La risposta è molto semplice: nessuno ha ricevuto gli ultimi
numeri della rivista, non solo i nuovi soci, ma neppure i vecchi! In
altre parole la rivista è sparita da quando si è insediato
in SAS il CDN a guida De Checchi. Il Sig. De Checchi si è dimesso
ma i consiglieri rimasti in carica hanno proseguito nella scelta di
non fare uscire la rivista. Nel momento in cui si è insediato
il nuovo CDN la rivista era pronta per uscire eppure non è mai
uscita. Ci piacerebbe che questi signori dessero una spiegazione in
quanto la rivista fa parte degli obblighi della SAS verso i soci che
la pagano attraverso la quota sociale. Francamente
non conosciamo il motivo ed è per questo che chiediamo ufficialmente
una spiegazione ai signori consiglieri.
In
questa sede vorremmo solo fare un paio di considerazioni.
Quali garanzie di efficienza ci possono dare questi consiglieri (che
si presenteranno nella lista avversa) che non riescono neppure a pubblicare
una rivista i cui contenuti erano già pronti?
Che rispetto dimostrano di avere per il socio che paga e non ottiene
niente in cambio, neppure una lettera di scuse?
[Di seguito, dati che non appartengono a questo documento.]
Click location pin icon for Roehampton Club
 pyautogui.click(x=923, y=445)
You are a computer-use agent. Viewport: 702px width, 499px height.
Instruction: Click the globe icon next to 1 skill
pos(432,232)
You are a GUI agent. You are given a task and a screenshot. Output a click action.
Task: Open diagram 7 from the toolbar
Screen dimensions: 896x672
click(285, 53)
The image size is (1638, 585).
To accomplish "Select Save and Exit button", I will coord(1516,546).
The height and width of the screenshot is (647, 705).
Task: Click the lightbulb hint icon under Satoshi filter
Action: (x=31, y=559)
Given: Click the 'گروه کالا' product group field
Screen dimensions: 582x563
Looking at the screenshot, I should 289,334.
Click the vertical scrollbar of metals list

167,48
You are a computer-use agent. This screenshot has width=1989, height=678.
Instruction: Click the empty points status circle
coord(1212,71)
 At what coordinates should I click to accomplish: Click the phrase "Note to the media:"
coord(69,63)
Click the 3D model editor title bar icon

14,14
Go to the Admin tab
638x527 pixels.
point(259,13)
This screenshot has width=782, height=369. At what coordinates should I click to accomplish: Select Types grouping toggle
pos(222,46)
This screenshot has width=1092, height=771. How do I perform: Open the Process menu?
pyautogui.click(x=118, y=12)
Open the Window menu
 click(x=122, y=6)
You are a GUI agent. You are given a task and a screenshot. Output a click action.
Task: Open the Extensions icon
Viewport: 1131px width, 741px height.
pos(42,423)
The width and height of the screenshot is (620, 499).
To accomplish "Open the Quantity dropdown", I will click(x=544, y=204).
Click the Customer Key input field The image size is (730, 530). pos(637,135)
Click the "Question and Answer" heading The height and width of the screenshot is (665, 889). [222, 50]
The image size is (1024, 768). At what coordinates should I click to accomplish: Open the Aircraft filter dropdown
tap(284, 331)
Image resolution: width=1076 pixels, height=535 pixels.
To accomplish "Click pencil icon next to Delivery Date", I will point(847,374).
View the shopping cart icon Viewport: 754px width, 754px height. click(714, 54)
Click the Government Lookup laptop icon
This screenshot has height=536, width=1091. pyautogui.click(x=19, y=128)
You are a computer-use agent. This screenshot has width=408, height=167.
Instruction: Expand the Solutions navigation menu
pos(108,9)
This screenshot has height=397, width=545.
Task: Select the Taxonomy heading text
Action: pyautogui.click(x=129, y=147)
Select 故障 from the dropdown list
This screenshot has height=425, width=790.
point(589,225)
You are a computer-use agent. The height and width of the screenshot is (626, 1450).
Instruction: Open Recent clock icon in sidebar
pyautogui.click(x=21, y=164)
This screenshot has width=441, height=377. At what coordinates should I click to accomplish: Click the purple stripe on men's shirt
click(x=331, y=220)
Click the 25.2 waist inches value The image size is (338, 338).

Sempre in tema di rispetto per il socio, abbiamo da poco avuto notizia
che il Tribunale di Modena ha respinto il ricorso della SAS per non
far approvare i nuovi soci del 2009. Non stiamo qui a discutere di aspetti
legali ma vogliamo solo far notare una cosa: se la SAS pensava che chi
si è iscritto nel 2009 non avesse diritto di diventare socio
(perché mai?) per coerenza avrebbe dovuto restituire i soldi
riscossi, giusto? Invece l'attuale dirigenza SAS ha fatto pressappoco
questo ragionamento: "tu paghi, non sei socio ma io trattengo i
soldi".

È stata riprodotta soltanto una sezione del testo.